Adella Wotherspoon (1903–2004) in 1996

Adella Liebenow Wotherspoon (November 28, 1903 - January 26, 2004) was the youngest and last living survivor of the General Slocum ship disaster of June 15, 1904.

==Birth and siblings==
Born Adele Martha Liebenow in Manhattan, she was the daughter of Anna Liebenow (1872–1957) and Paul Liebenow (1871–1910). She was nicknamed Tiby Liebenow. Her siblings Anna C. Liebenow Jr. (1901–1904) and Helen Liebenow (1898–1904) died in the fire on the PS General Slocum. Helen's body was never identified and is presumed buried in a mass grave. Two cousins and two aunts also perished in the fire. One of the relatives who died was Martha Liebenow (1875–1904) of 404 5th Street in Manhattan. Adella's family was listed as living at 133 East 125th Street in the official register of General Slocum deaths.

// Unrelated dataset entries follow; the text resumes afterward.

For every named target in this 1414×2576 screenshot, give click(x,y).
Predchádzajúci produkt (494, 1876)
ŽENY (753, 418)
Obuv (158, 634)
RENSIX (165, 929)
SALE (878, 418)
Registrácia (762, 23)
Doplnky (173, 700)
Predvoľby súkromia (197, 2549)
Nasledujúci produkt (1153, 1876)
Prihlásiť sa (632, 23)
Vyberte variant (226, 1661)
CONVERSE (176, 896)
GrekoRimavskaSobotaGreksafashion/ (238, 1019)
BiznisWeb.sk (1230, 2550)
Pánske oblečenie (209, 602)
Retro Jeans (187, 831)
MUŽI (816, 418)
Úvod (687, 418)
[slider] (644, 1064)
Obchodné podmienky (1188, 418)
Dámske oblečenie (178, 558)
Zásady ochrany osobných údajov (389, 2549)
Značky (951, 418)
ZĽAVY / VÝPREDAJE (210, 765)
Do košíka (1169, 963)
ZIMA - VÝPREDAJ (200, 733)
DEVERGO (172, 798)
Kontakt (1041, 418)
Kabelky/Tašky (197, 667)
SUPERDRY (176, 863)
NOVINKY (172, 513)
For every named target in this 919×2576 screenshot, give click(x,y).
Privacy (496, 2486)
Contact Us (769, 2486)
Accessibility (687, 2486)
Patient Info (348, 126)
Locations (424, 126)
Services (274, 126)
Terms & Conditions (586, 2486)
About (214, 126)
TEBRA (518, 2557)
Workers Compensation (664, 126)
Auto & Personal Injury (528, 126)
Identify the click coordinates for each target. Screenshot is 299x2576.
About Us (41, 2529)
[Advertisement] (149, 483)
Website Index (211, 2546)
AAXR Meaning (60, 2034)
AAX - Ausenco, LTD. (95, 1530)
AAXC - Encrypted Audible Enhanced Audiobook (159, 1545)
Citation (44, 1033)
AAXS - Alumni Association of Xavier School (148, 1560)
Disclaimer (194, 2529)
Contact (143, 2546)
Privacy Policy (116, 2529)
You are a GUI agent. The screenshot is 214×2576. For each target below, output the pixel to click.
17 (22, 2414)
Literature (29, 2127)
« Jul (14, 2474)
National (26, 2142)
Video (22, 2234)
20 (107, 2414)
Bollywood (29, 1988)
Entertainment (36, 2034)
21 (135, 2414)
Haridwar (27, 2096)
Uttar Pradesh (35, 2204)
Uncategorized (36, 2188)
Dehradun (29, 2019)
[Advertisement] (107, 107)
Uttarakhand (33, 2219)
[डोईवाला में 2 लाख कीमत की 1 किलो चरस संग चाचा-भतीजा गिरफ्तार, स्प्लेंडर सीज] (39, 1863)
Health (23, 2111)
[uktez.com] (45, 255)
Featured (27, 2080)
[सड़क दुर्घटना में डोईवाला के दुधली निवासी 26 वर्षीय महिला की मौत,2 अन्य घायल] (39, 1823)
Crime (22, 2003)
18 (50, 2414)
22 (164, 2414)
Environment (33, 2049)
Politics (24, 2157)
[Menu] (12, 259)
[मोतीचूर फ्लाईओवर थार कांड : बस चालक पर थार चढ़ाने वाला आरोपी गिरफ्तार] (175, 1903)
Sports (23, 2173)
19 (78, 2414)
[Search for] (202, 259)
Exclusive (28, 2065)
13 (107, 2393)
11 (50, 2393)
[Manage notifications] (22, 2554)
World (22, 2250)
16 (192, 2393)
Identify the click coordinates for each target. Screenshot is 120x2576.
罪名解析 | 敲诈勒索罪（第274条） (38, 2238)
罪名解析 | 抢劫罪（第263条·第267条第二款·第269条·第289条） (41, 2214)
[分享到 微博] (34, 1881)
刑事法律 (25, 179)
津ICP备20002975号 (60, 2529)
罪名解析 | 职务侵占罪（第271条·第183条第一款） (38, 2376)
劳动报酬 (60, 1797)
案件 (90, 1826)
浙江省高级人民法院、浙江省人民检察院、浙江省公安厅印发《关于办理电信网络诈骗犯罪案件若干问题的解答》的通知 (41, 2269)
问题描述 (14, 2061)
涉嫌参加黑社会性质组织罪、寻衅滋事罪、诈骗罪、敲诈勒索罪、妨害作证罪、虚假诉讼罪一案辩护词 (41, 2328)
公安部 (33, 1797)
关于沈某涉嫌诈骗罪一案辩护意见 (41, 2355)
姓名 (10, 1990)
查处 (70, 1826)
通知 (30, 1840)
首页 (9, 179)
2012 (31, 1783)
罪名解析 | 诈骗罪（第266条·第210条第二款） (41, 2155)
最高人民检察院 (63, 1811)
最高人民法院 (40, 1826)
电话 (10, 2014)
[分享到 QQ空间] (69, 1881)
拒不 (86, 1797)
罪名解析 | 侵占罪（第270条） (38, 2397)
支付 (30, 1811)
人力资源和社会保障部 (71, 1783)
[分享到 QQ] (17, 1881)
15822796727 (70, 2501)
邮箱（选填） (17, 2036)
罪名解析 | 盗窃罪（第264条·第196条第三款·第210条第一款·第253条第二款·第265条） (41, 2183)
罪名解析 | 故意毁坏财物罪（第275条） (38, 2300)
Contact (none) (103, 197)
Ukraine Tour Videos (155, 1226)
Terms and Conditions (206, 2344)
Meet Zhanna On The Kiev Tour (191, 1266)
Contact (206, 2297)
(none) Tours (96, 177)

Shortly after the sinking, her parents legally changed her first name to "Adella".

==Fire aftermath==
After the fire, Adella was treated at Lebanon Hospital. At the dedication ceremony, she pulled the rope to release the American flag and unveil the memorial to the fire victims. After her father's death in 1910, Anna moved the family to Watchung, New Jersey. Adella attended Plainfield High School, then studied education at Trenton Normal School, now known as The College of New Jersey. She taught for one year at Cleveland High School in Cranford, New Jersey then taught business administration at Plainfield High School from 1925 until 1961 when she retired. She married James Wotherspoon (1903–1982), but the couple had no children.

==Commemoration==
The young Wotherspoon played a highly visible role in unveiling a commemorative statue in the cemetery where more than sixty unidentified dead were buried on the first anniversary of the disaster. She returned annually for the memorial ceremonies.

==Death and burial==
Wotherspoon was a resident of a convalescent home in Berkeley Heights, New Jersey for the last several years of her life. She died in 2004, aged 100, and was cremated. Her ashes were buried alongside her husband's at the Wilson Memorial Union Church Cemetery in Watchung, New Jersey.